The next day, 14 hours after we got the call, we walked into the hospital with my gym bag as a makeshift diaper bag and not knowing what to expect. We sat and talked with the birth mother for a few hours and instantly connected with her. We laughed, we cried, and just spent time getting to know each other. I felt as if I had known her for a long time. We had many things in common, and for many reasons, we all felt like this match was meant to be. We left for a while to give her time to be with her family and make the final decision. After a brief wait, she confirmed that she wanted to go forward with the adoption and that she wanted us to be the parents. It was such a surreal feeling that is hard to put into words. We were overjoyed with excitement at becoming parents while simultaneously feeling heartbroken for this amazingly selfless, mature, and brave woman and her family.

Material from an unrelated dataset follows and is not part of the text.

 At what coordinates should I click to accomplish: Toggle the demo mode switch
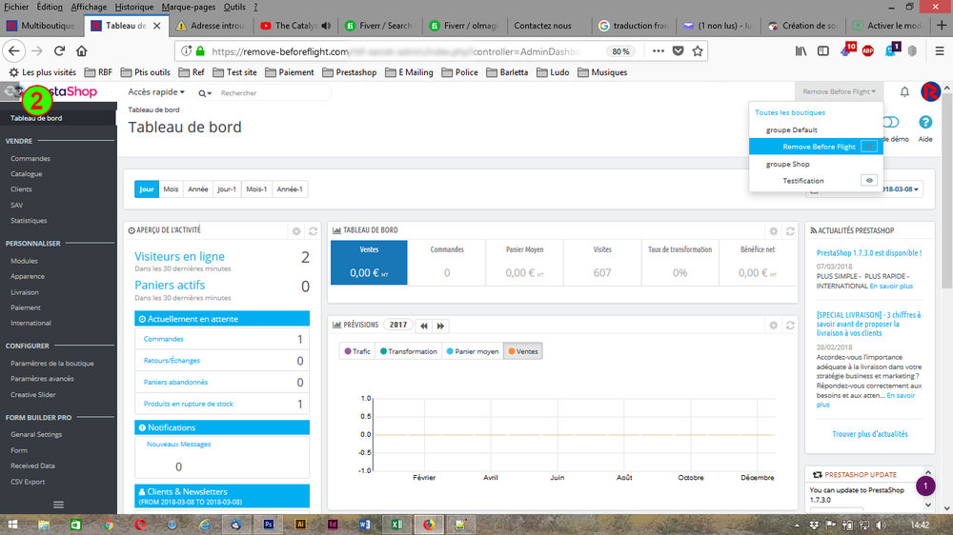pyautogui.click(x=892, y=123)
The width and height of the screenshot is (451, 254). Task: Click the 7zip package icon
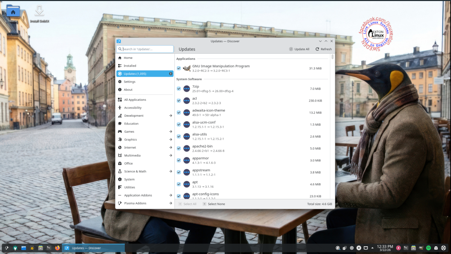coord(187,89)

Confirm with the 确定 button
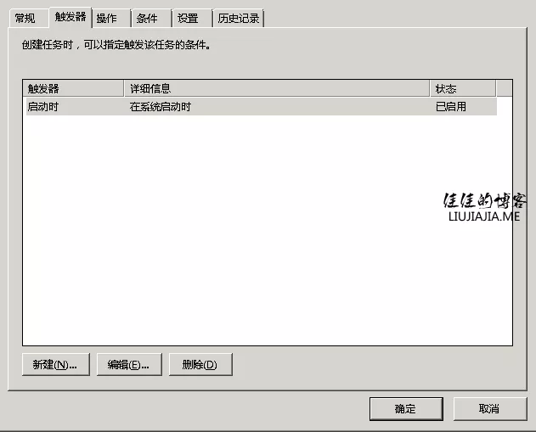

After several hours at the hospital, we finally got to hold our daughter for the first time, which was the most amazing moment of our lives. We took her home the same day, less than 24 hours after we got the call.
Everything happened so fast and was such a whirlwind, but I would not change anything about our story. During the wait, I spent so much time wondering why we were not being chosen. But now I know. We were always waiting on this specific child and her wonderful birth mother who would choose us to be her parents.